WHAT YOU SHOULD DO — Your answer should hold only the lines from the one containing "Collapse the Project" through the last line below, copied exactly; pictures stay out.

RECORDS FOR THE EXERCISE —
+ + + +

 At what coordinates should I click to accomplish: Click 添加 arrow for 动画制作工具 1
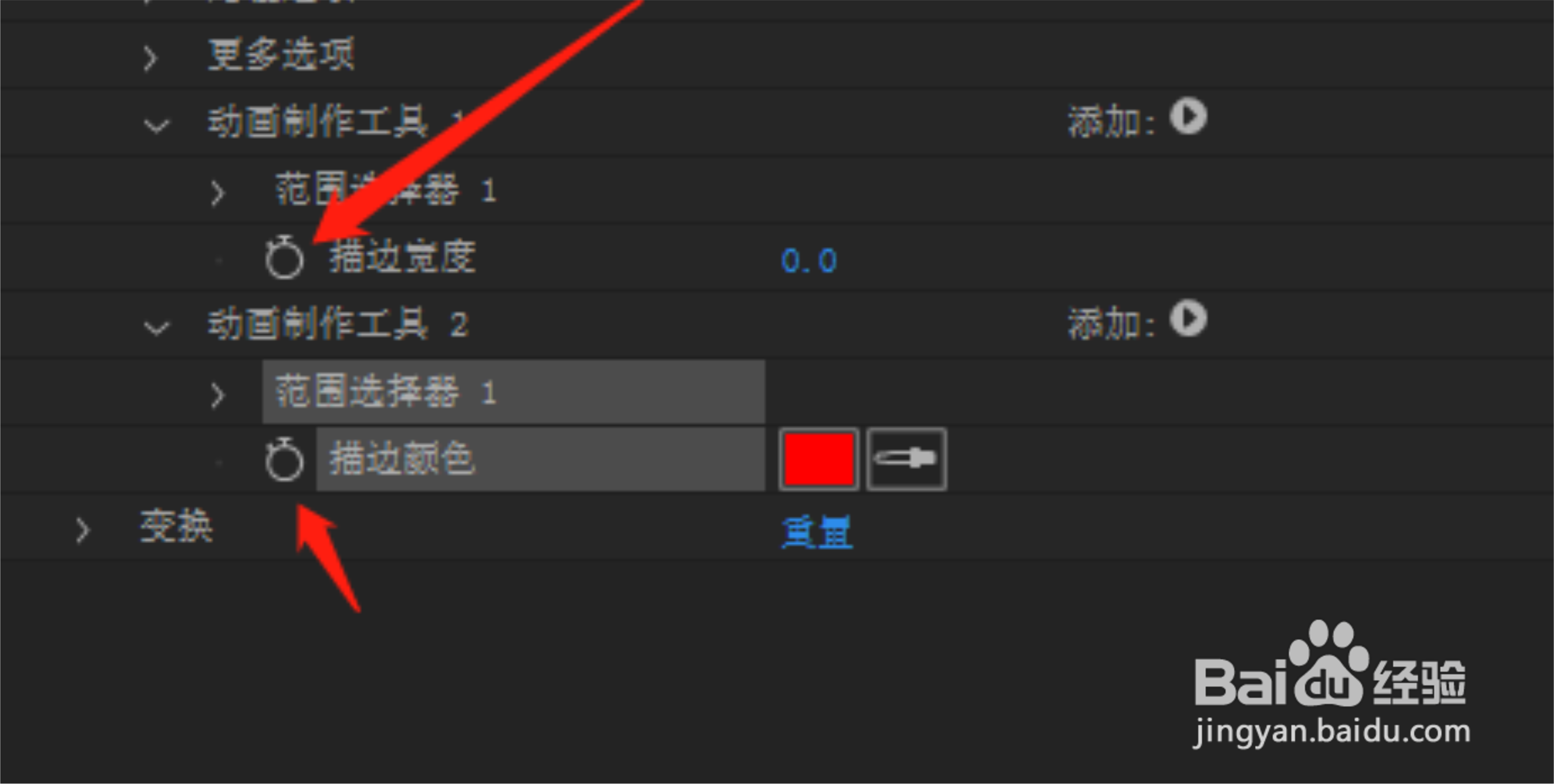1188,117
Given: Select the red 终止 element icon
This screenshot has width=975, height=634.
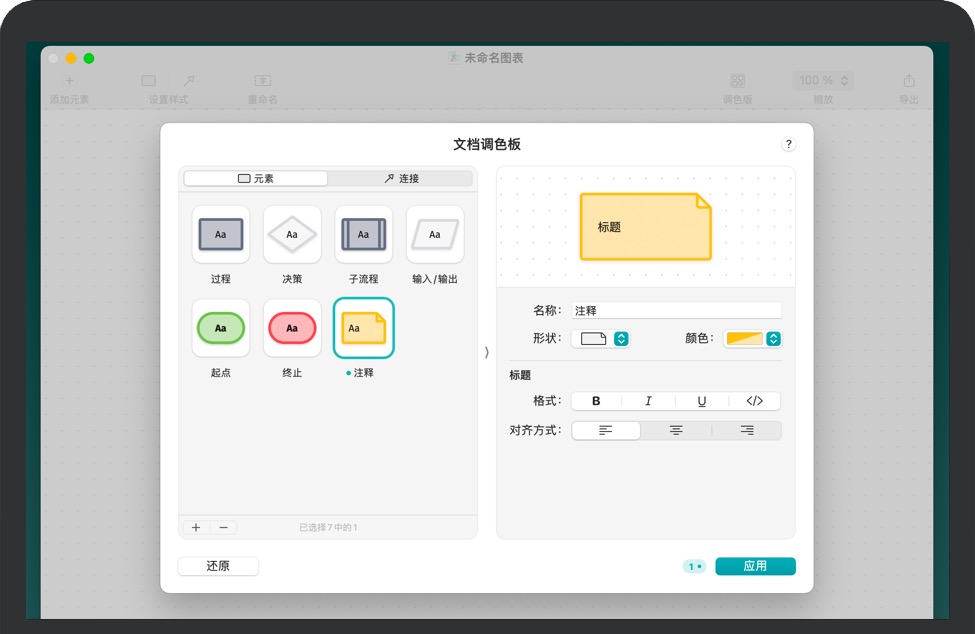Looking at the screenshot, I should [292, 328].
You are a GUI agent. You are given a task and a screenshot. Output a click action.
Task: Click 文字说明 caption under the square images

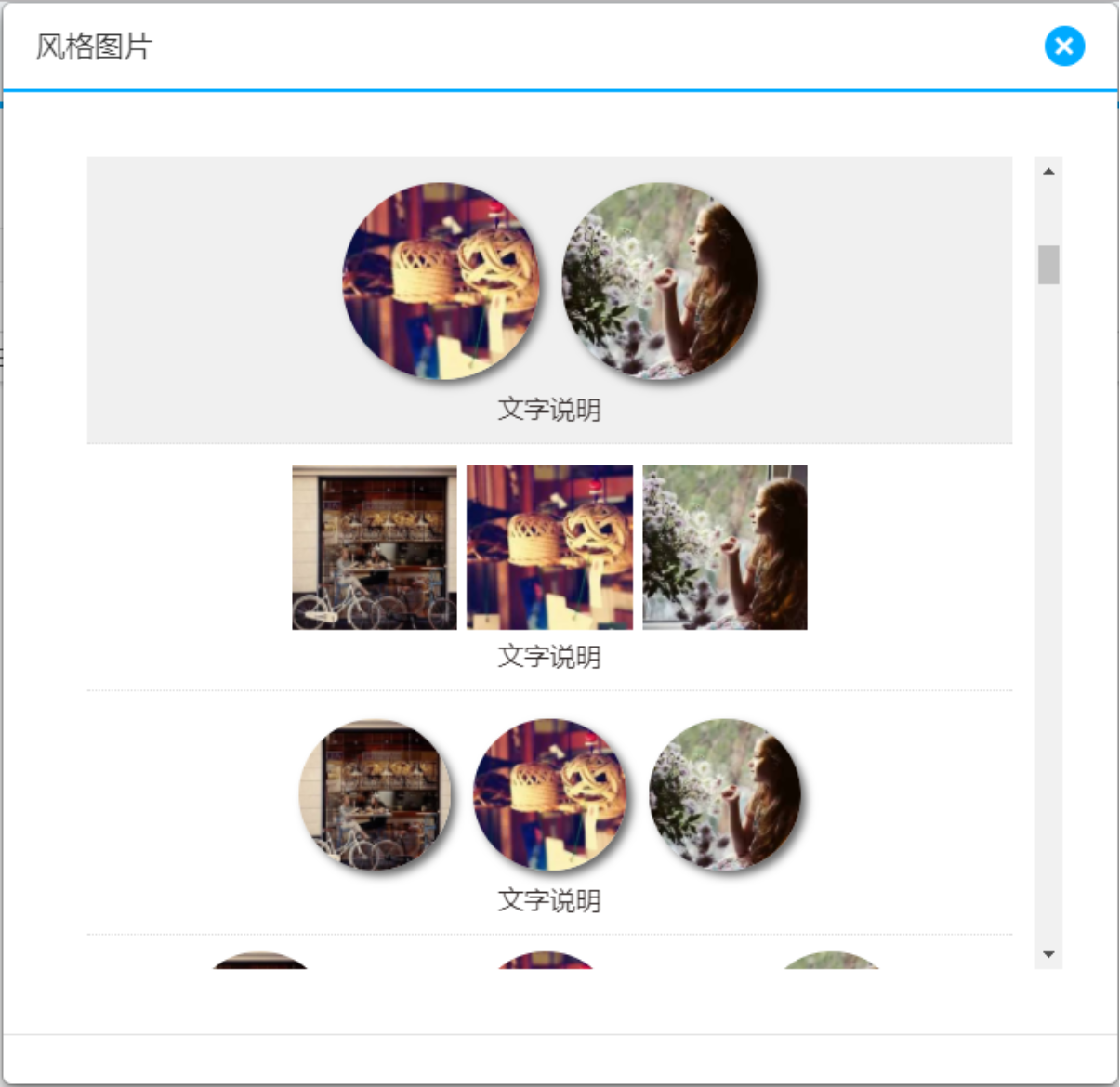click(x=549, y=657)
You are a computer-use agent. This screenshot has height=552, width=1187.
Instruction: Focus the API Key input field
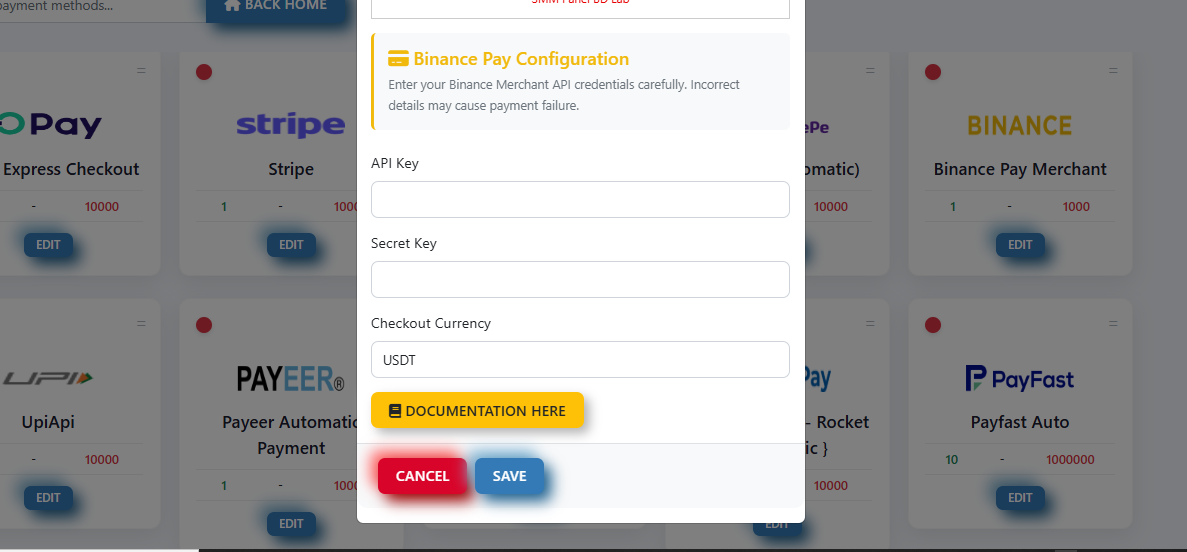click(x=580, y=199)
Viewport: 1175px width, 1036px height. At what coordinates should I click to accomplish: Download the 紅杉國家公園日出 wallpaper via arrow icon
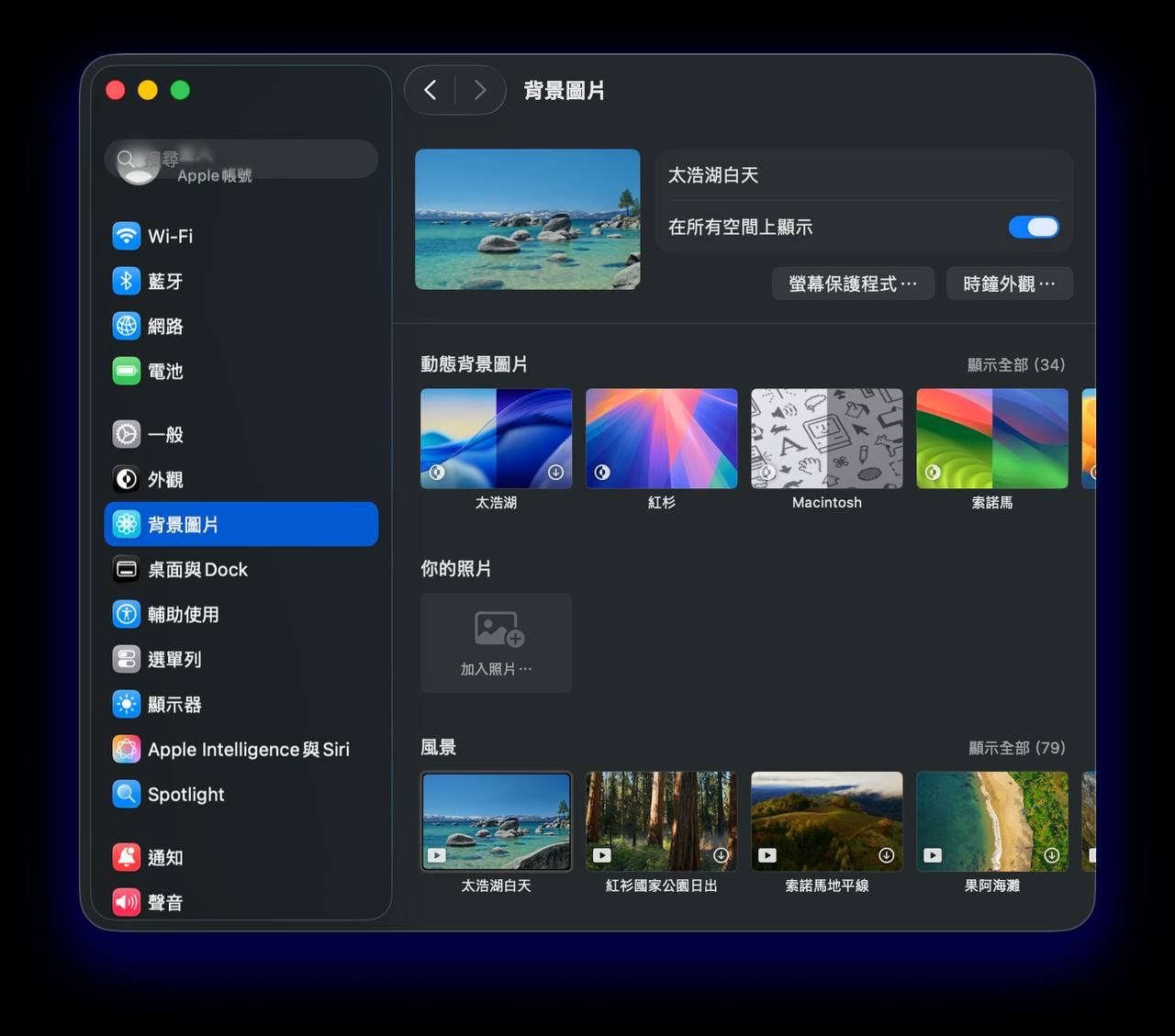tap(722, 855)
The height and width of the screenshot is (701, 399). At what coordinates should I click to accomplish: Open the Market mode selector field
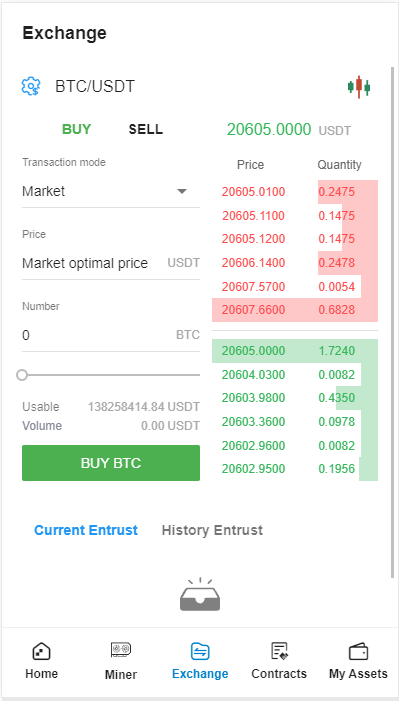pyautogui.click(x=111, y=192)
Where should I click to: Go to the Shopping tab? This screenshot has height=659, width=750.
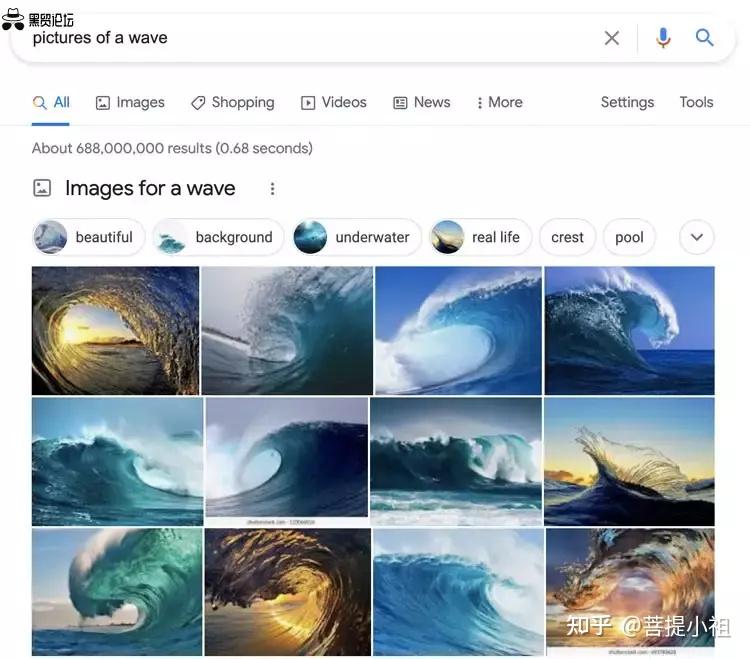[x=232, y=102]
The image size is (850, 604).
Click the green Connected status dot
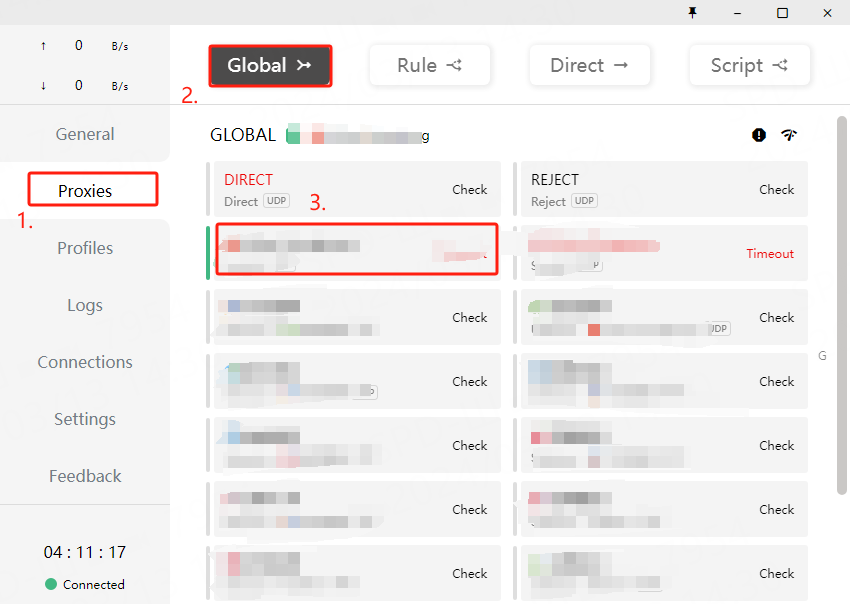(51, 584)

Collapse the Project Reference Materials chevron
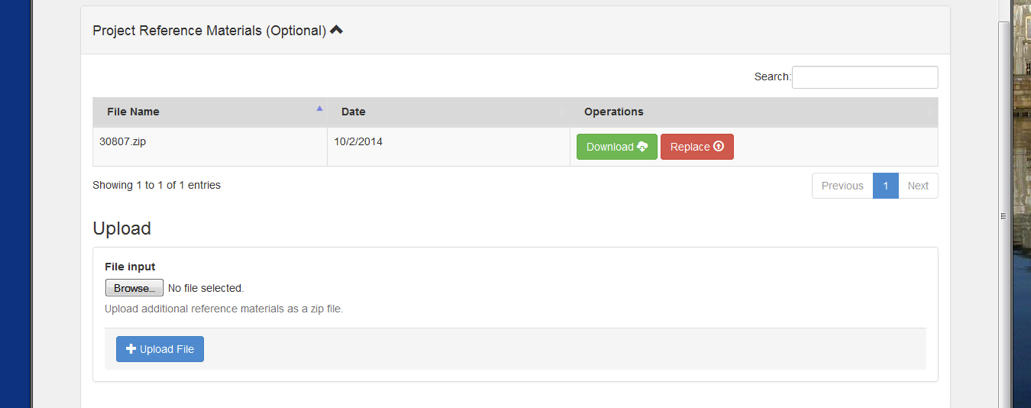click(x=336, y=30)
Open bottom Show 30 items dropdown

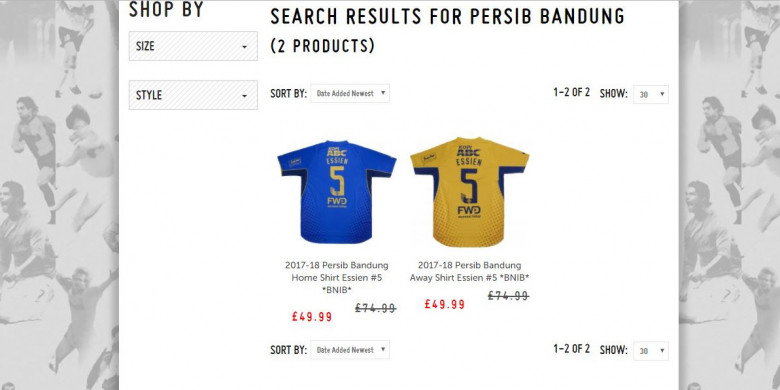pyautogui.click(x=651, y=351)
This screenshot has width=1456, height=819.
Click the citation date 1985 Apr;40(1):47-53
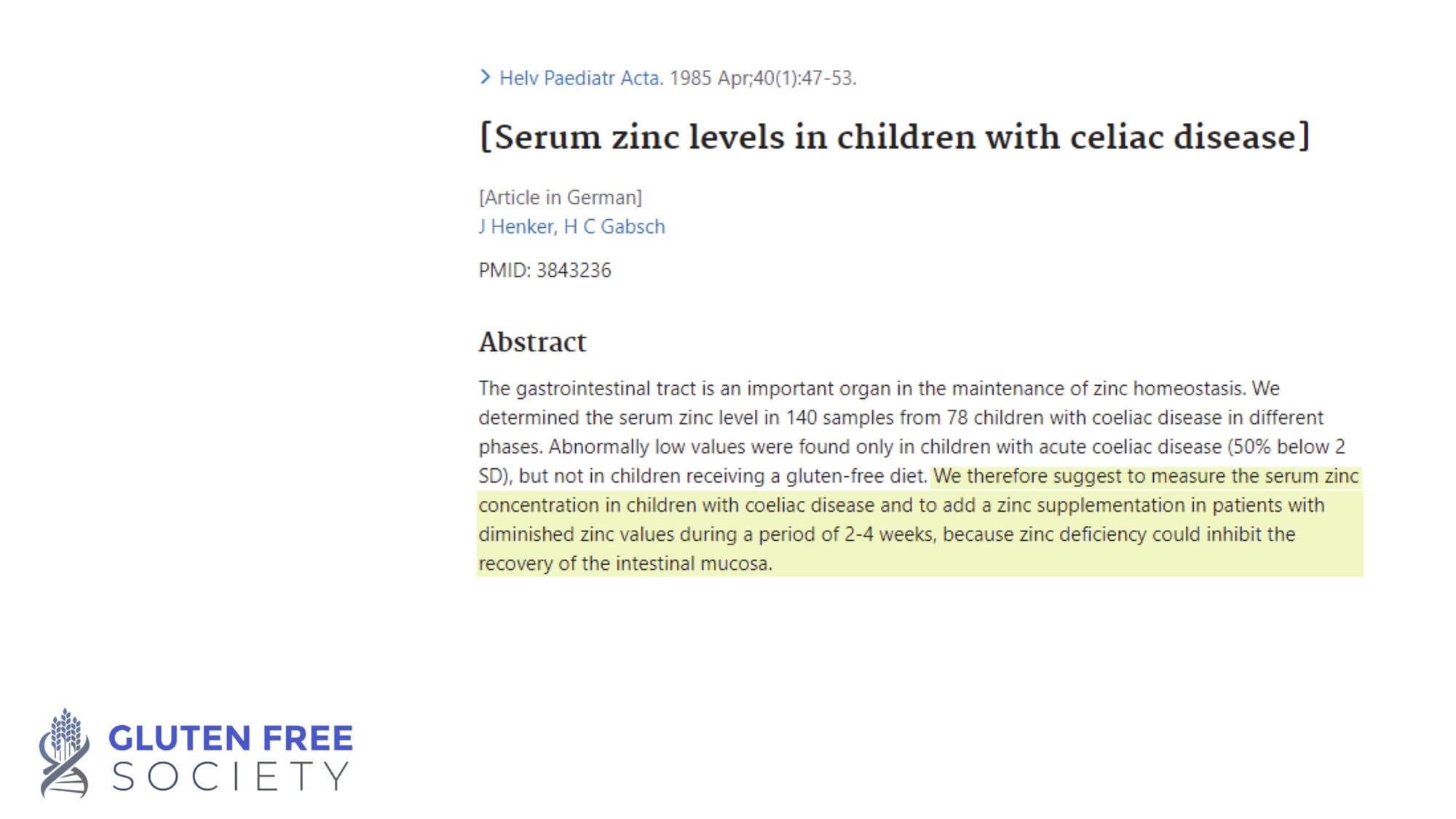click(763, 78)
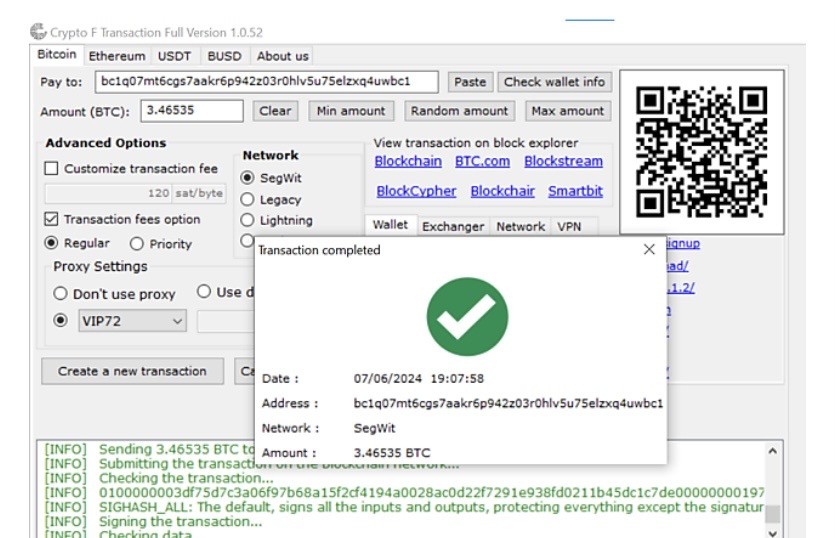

+ + + +

EXERCISE OUTPUT —
Collapse the Project Reference Materials chevron
click(x=336, y=30)
Open bottom Show 30 items dropdown

pyautogui.click(x=651, y=351)
This screenshot has width=1456, height=819.
Click the citation date 1985 Apr;40(1):47-53
click(763, 78)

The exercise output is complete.